• ACTION ITEM A: Condense the paragraph of the bombing-investigation text that begins "United States intelligence then intercepted" into a single shorter sentence that keeps its main facts.
• ACTION ITEM B: Carry on the text about the bombing investigation, picking up after its final sentence.

• GIVEN TEXT:
Immediately after the blast, more than 125 agents from the US Federal Bureau of Investigation (FBI) were ordered to the site to sift for clues and begin the investigation of who was responsible. But when two US Embassy officers arrived at the scene of the devastation early the next morning, they found a bulldozer beginning to dig up the entire crime scene.
The Saudi bulldozing stopped only after Scott Erskine, the supervisory FBI special agent for international terrorism investigations, threatened that secretary of state Warren Christopher, who happened to be in Saudi Arabia when the bomb exploded, would intervene personally on the matter.
United States intelligence then intercepted communications from the highest levels of the Saudi government, including interior minister Prince Nayef, to the governor and other officials of Eastern Province instructing them to go through the motions of cooperating with US officials on their investigation but to obstruct it at every turn.
That was the beginning of what interviews with more than a dozen sources familiar with the investigation and other information now available reveal was a systematic effort by the Saudis to obstruct any US investigation of the bombing and to deceive the US about who was responsible for it.
The Saudi regime steered the FBI investigation toward Iran and its Saudi Shi'ite allies with the apparent intention of keeping US officials away from a trail of evidence that would have led to Osama bin Laden and a complex set of ties between the regime and the Saudi terrorist organizer.

• EXTRACTED INFORMATION:
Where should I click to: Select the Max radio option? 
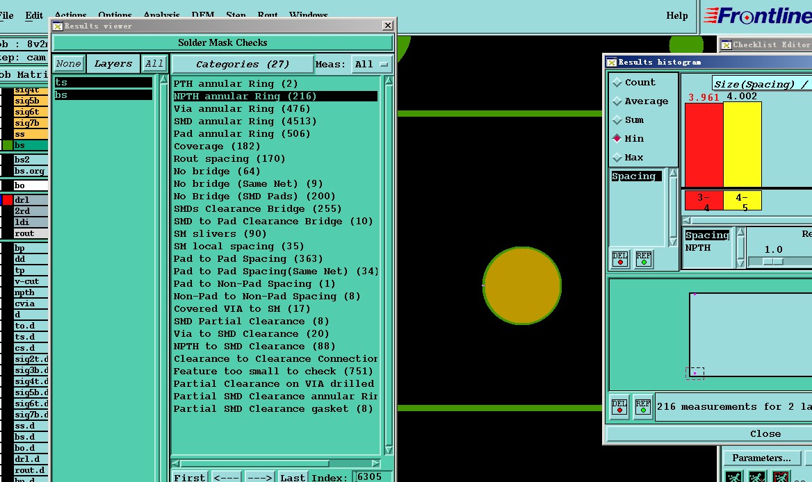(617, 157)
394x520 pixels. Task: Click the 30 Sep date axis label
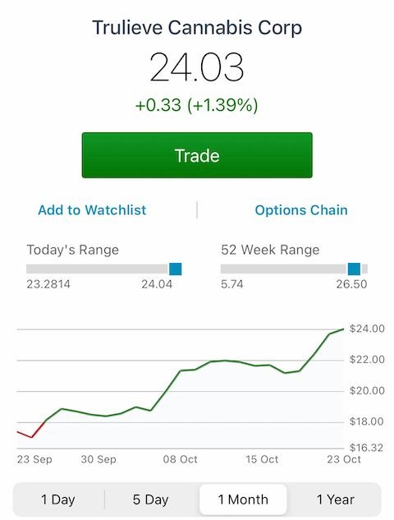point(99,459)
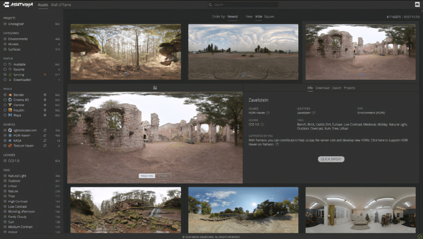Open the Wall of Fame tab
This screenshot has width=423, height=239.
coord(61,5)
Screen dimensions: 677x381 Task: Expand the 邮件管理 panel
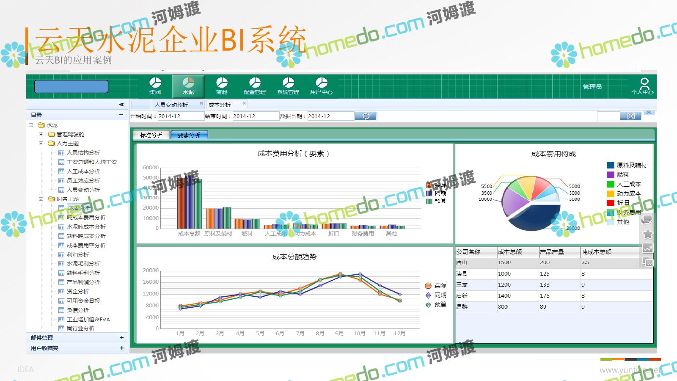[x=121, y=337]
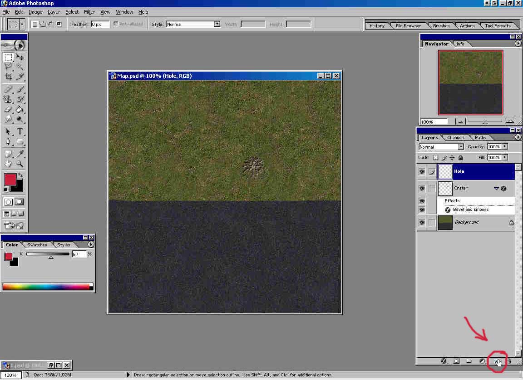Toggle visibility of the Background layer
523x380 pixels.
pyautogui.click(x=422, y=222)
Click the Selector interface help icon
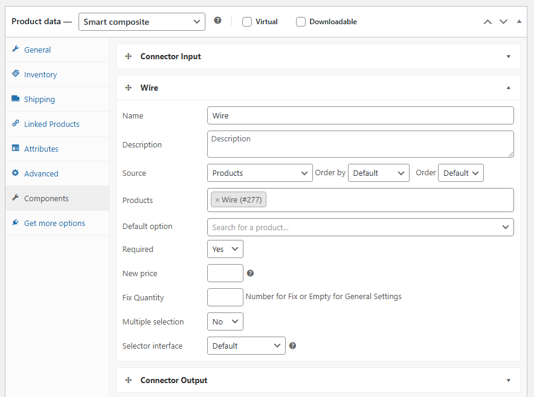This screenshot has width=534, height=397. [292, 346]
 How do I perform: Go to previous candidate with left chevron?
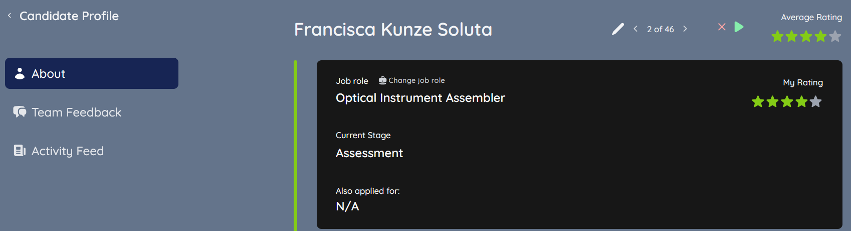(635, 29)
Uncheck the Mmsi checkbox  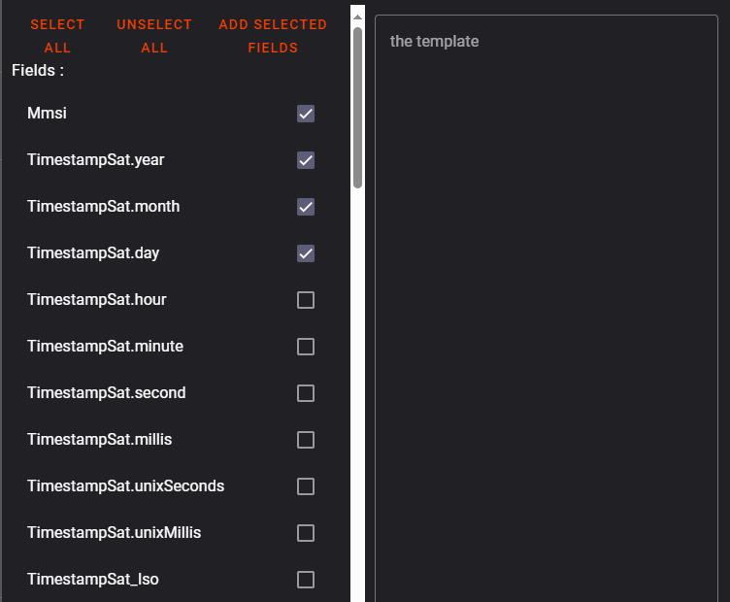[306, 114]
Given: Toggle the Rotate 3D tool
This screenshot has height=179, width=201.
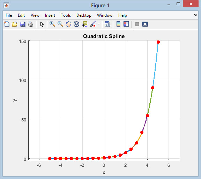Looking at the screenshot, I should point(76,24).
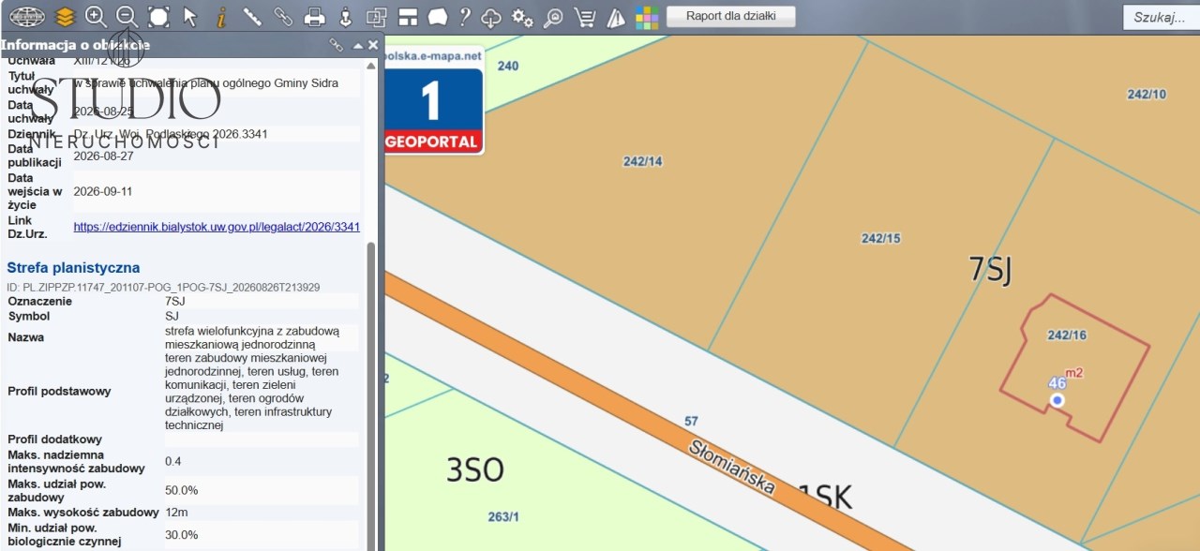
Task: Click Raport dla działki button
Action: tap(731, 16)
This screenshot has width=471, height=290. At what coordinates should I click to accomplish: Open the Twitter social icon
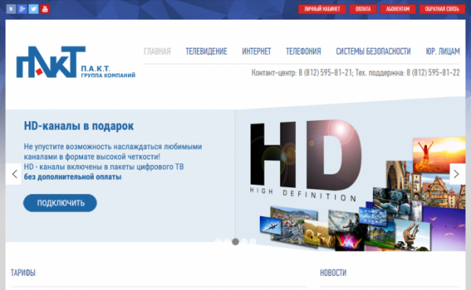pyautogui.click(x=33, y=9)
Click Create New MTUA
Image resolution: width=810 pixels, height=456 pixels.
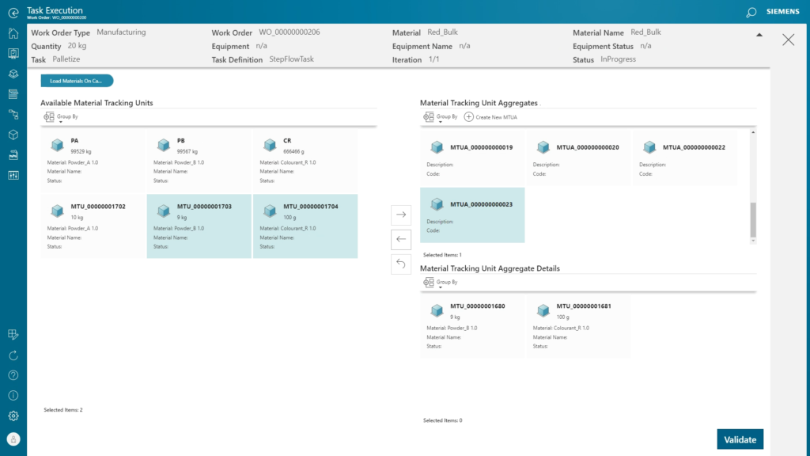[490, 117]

--

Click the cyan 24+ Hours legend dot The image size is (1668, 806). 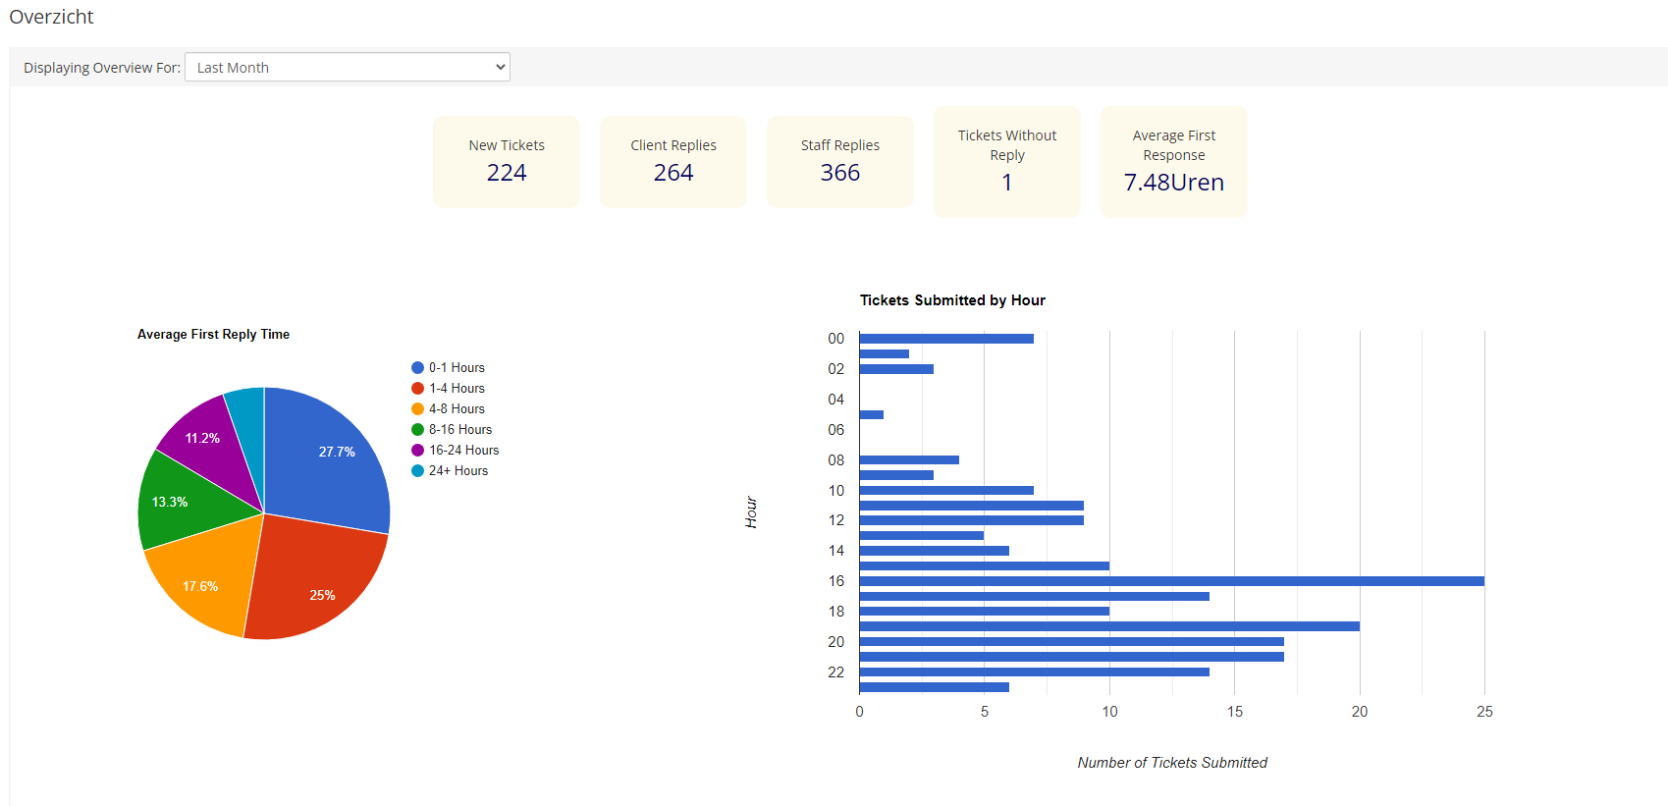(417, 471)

==

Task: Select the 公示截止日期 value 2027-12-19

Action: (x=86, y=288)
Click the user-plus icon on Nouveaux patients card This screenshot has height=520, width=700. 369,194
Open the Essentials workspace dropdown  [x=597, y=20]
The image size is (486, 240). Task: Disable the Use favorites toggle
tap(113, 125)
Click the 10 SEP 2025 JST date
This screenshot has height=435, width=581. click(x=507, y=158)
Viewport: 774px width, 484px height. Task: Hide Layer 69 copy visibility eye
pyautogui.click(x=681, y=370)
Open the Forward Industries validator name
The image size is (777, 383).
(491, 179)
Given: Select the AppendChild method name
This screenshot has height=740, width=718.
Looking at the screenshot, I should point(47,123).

• EXERCISE OUTPUT A: US intelligence intercepted messages from top Saudi officials, including interior minister Prince Nayef, telling the Eastern Province governor and other officials to appear to cooperate with the US investigation while obstructing it at every turn.

• EXERCISE OUTPUT B:
The key to the success of the Saudi deception was FBI director Louis Freeh, who took personal charge of the FBI investigation, letting it be known within the Bureau that he was the "case officer" for the probe, according to former FBI officials.
Freeh allowed Saudi Ambassador Prince Bandar bin Sultan to convince him that Iran was involved in the bombing, and that former president Bill Clinton, for whom he had formed a visceral dislike, "had no interest in confronting the fact that Iran had blown up the towers," as Freeh wrote in his memoirs.
The Khobar Towers investigation soon became Freeh's vendetta against Clinton. "Freeh was pursuing this for his own personal agenda," says former FBI agent Jack Cloonan.
A former high-ranking FBI official recalls that Freeh "was always meeting with Bandar". And many of the meetings were not in Freeh's office but at Bandar's 38-room home in McLean, Virginia.
Meanwhile, the Saudis were refusing the most basic FBI requests for cooperation. When Ray Mislock, who headed the National Security Division of the FBI's Washington Field Office, requested permission to go door to door to interview witnesses in the neighborhood, the Saudis refused.
"It's our responsibility," Mislock recalls being told. "We'll do the interviews."
But the Saudis never conducted such interviews. The same thing happened when Mislock requested access to phone records for the immediate area surrounding Khobar Towers.
Soon after the bombing, officials of the Saudi secret police, the Mabahith, began telling their FBI and CIA contacts that they had begun arresting members of a little known Shi'ite group called "Saudi Hezbollah", which Saudi and US intelligence had long believed was close to Iran. They claimed that they had extensive intelligence information linking the group to the Khobar Towers bombing.
But a now declassified July 1996 report by CIA analysts on the bombing reveals that the Mabahith claims were considered suspect. The report said the Mabahith "have not shown US officials their evidence ... nor provided many details on their investigation".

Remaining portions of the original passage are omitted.